**ABOUT THIS EXERCISE**
What is needed is an exact printout of all the data.

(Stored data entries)

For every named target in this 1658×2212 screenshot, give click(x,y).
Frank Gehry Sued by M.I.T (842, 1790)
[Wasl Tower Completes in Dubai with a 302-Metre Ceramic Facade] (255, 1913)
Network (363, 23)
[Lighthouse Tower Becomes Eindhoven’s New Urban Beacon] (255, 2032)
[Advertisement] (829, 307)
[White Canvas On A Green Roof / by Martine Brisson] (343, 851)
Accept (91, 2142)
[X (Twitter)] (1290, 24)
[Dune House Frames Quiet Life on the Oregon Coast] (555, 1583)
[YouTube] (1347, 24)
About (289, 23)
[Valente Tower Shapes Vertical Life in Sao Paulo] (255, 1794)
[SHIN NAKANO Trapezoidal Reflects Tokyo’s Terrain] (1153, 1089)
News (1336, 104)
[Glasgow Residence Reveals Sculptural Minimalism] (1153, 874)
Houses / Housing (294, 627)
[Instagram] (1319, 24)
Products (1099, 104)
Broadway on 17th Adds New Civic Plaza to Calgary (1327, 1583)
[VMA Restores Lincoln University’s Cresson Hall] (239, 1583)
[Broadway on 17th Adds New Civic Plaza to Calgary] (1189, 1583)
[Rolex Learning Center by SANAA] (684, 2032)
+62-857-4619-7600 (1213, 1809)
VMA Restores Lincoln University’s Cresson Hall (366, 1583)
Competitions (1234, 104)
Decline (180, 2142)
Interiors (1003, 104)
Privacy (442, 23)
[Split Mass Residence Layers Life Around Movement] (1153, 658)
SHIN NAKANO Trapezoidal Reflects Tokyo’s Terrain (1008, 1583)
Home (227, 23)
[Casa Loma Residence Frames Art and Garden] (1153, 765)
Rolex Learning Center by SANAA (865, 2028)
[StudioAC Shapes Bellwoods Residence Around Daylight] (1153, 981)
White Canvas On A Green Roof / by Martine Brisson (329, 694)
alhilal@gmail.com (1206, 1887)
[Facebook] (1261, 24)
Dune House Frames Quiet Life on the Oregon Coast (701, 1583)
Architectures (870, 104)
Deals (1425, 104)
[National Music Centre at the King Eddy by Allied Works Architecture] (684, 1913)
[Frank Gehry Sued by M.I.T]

**RESULT OF THE TASK**
For every named target in this 1658×2212 screenshot, give click(x,y).
Frank Gehry Sued by M.I.T (842, 1790)
[Wasl Tower Completes in Dubai with a 302-Metre Ceramic Facade] (255, 1913)
Network (363, 23)
[Lighthouse Tower Becomes Eindhoven’s New Urban Beacon] (255, 2032)
[Advertisement] (829, 307)
[White Canvas On A Green Roof / by Martine Brisson] (343, 851)
Accept (91, 2142)
[X (Twitter)] (1290, 24)
[Dune House Frames Quiet Life on the Oregon Coast] (555, 1583)
[YouTube] (1347, 24)
About (289, 23)
[Valente Tower Shapes Vertical Life in Sao Paulo] (255, 1794)
[SHIN NAKANO Trapezoidal Reflects Tokyo’s Terrain] (1153, 1089)
News (1336, 104)
[Glasgow Residence Reveals Sculptural Minimalism] (1153, 874)
Houses / Housing (294, 627)
[Instagram] (1319, 24)
Products (1099, 104)
Broadway on 17th Adds New Civic Plaza to Calgary (1327, 1583)
[VMA Restores Lincoln University’s Cresson Hall] (239, 1583)
[Broadway on 17th Adds New Civic Plaza to Calgary] (1189, 1583)
[Rolex Learning Center by SANAA] (684, 2032)
+62-857-4619-7600 (1213, 1809)
VMA Restores Lincoln University’s Cresson Hall (366, 1583)
Competitions (1234, 104)
Decline (180, 2142)
Interiors (1003, 104)
Privacy (442, 23)
[Split Mass Residence Layers Life Around Movement] (1153, 658)
SHIN NAKANO Trapezoidal Reflects Tokyo’s Terrain (1008, 1583)
Home (227, 23)
[Casa Loma Residence Frames Art and Garden] (1153, 765)
Rolex Learning Center by SANAA (865, 2028)
[StudioAC Shapes Bellwoods Residence Around Daylight] (1153, 981)
White Canvas On A Green Roof / by Martine Brisson (329, 694)
alhilal@gmail.com (1206, 1887)
[Facebook] (1261, 24)
Dune House Frames Quiet Life on the Oregon Coast (701, 1583)
Architectures (870, 104)
Deals (1425, 104)
[National Music Centre at the King Eddy by Allied Works Architecture] (684, 1913)
[Frank Gehry Sued by M.I.T]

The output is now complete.